The operating unit 6 is arranged in a pneumatic control circuit. The pneumatic circuit comprises pipelines 7 which extend between a source of compressed air 8 and a control unit 9 for automatic control, an operator-controlled valve 10 and an operator-controlled reversing or switching valve 11.

To move the crane, the operator selects either forward or reverse on the changeover valve 11 and can then press down a foot pedal 12 on his control valve 10 to thereby open the valve, either to a selected degree or completely. When the pump 2 provides no or negligible hydraulic output pressure, the regulator 9 is completely opened, and thus compressed air is supplied to the operating unit 6 when the valve 10 is initially opened. This results in the servo rod 5 being moved in either the forward or reverse directions, and this in turn causes the hydraulic pump to start operating after the swash plate has been tilted to an angle to cause the pump to displace hydraulic fluid. As soon as this happens, the hydraulic circuit 12 of the hydraulic motor 3 is pressurized and the hydraulic connection line 13 senses the pressure rise. This results in the control unit attempting to close the regulator 9 and thus limit the displacement of the operating unit 6 and the servo rod, and thus limit the displacement angle of the flapper plate and the degree of fluid displacement of the pump 2.
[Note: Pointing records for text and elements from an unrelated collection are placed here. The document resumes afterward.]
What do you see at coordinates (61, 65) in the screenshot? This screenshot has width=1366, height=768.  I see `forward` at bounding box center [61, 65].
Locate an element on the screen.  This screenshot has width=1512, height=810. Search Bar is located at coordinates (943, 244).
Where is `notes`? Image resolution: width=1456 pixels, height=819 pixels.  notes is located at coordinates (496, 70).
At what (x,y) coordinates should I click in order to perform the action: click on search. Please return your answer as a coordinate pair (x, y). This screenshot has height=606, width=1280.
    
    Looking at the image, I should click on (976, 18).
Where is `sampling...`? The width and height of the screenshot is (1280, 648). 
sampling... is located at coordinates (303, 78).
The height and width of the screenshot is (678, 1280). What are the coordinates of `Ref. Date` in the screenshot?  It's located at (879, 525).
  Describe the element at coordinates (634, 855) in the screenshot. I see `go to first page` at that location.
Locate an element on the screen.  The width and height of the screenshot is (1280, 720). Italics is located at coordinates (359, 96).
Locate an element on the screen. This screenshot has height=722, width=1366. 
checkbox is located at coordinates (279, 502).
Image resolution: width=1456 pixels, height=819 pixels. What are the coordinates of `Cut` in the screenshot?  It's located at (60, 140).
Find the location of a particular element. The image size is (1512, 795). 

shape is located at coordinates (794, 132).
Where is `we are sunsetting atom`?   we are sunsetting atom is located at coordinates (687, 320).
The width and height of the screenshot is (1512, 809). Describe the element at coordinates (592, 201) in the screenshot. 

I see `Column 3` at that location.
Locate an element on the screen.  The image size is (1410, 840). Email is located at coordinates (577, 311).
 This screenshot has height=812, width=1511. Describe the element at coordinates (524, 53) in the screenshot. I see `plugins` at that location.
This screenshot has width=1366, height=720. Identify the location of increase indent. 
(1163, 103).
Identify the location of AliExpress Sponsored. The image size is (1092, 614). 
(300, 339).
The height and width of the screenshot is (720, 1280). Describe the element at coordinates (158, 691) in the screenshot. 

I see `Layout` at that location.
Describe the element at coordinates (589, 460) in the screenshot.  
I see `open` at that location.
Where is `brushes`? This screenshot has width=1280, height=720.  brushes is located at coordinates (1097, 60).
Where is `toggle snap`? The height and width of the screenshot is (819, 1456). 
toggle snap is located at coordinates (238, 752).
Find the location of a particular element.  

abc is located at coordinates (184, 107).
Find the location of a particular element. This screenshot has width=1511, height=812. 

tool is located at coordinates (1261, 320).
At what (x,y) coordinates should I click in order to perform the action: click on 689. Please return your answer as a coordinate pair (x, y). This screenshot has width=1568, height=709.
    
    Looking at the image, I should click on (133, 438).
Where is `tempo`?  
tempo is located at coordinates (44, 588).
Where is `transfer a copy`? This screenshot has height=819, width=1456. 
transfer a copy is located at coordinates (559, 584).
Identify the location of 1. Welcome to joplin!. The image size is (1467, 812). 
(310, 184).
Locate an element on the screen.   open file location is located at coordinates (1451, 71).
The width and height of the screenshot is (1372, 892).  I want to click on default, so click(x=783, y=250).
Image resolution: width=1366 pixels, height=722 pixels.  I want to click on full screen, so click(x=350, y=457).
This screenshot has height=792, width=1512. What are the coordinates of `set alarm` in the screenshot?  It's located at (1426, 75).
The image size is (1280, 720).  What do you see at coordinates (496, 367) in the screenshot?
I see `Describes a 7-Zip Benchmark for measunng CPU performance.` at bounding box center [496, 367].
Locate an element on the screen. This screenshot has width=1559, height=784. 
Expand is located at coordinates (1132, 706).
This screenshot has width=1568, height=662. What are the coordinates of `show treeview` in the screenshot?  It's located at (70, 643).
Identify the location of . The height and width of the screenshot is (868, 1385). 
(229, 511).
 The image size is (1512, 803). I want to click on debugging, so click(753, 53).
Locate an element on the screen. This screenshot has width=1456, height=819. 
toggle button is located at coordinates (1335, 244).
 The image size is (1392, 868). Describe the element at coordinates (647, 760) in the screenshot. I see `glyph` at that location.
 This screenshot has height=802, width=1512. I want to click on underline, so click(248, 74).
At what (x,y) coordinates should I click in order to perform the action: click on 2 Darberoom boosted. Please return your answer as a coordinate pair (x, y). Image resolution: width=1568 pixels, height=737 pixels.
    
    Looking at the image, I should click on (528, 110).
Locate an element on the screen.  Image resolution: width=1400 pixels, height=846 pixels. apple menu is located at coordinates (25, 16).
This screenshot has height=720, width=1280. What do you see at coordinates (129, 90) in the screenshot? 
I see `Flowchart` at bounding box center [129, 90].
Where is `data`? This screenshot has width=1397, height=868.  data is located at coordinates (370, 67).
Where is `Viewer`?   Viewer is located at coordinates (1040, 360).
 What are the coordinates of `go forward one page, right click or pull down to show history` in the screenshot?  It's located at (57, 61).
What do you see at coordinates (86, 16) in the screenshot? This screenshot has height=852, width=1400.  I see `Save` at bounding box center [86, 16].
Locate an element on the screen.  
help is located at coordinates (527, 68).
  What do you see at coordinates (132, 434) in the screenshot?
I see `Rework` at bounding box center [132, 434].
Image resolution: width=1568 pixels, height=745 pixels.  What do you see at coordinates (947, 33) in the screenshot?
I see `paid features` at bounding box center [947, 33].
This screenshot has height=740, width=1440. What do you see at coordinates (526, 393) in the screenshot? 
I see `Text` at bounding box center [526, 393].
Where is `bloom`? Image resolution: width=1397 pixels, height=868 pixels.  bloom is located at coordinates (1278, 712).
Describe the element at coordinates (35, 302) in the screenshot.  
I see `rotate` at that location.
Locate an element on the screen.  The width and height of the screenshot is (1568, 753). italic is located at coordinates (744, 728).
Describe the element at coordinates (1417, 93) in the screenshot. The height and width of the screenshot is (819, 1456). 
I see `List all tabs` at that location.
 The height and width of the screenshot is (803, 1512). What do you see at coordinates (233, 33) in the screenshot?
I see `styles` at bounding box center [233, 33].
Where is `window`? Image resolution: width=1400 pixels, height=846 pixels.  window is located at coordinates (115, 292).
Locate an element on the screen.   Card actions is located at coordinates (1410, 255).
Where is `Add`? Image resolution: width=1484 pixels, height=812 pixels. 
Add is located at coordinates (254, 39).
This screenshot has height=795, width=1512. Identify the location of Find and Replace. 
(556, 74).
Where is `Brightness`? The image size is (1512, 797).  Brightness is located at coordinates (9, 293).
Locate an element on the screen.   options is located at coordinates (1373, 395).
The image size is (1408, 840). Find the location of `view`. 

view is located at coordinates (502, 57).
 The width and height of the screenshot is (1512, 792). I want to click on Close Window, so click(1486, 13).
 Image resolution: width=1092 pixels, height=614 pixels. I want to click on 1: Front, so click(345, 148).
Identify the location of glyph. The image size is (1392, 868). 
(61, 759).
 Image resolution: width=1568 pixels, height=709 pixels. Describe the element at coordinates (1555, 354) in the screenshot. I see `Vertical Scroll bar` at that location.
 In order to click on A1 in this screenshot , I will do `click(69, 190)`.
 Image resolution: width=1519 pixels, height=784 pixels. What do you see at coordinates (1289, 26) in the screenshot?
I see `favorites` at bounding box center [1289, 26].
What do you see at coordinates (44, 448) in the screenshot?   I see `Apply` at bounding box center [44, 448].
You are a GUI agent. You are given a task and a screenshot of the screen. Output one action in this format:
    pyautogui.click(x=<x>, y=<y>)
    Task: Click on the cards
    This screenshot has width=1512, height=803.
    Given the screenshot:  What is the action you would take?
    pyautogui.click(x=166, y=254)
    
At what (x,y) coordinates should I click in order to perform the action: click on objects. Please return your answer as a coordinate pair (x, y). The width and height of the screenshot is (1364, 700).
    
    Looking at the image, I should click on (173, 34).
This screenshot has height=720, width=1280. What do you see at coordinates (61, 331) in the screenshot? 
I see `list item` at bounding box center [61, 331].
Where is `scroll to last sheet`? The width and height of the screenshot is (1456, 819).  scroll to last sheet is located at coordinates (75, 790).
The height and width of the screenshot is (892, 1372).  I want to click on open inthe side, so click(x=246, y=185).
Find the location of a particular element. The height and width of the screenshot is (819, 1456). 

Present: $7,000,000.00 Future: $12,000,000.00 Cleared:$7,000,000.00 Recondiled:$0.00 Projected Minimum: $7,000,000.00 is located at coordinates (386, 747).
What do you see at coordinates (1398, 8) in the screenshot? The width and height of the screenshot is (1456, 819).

The pneumatic circuit also contains a throttle control 14 for controlling the throttle of the motor 1 and comprising a spring-biased drive rod 15 which is movable in a cylinder 16 against the bias of the spring when the pneumatic pressure line 7 is pressurized.

As soon as the operator depresses his pedal 12 and the valve 10 opens, the rod 15 is moved to increase the engine speed to an efficient level. The operating unit preferably has preloaded bias springs which require an applied pneumatic pressure of the order of 0.7 kg/cm 2 before any movement of the servo rod 5 occurs, and when the pneumatic pressure rises to this value, the pneumatic pressure is applied to the throttle control 14

to bring the engine 1 from an idle speed to an effective engine speed.

Although Fig.-1 shows only one spring, the throttle control 14 comprises two springs, one of which is preloaded and the other is initially unloaded, the arrangement being such that initial movement of the throttle control compresses only the first spring when the engine is brought up to useful speed . Before the motor reaches this useful speed, the preload on the springs in the operating unit 6 is not overcome, and the motors 3 are therefore not driven. After the engine has reached an effective speed, loading of the throttle control's 14 second spring begins.

As an option, a second changeover valve 11a can be arranged, the valve 11a being linked to or connected to the changeover valve 11 in order to move in a corresponding manner. The change-over valve 11a is connected to the lines 12a and 12b on each side of the motor 3, so that when either forward or reverse drive is selected by the operator, a minimal overrun braking effect is achieved. This occurs due to the fact that when the speed is exceeded, the valve 1a ensures that the line 13 is connected to the input side of the motor 3, which is at a lower pressure when the speed is exceeded, as the motor 3 acts as a pump that drives the drive motor. The low pressure on the line 13 causes the control unit 9 to fully open its regulator and thereby causes the pneumatic circuit to supply full displacement to the pump 2. In this way, the pump 2, when driven by the motor 3, will drive the motor 1 in a manner that is equivalent to the highest available gear ratio.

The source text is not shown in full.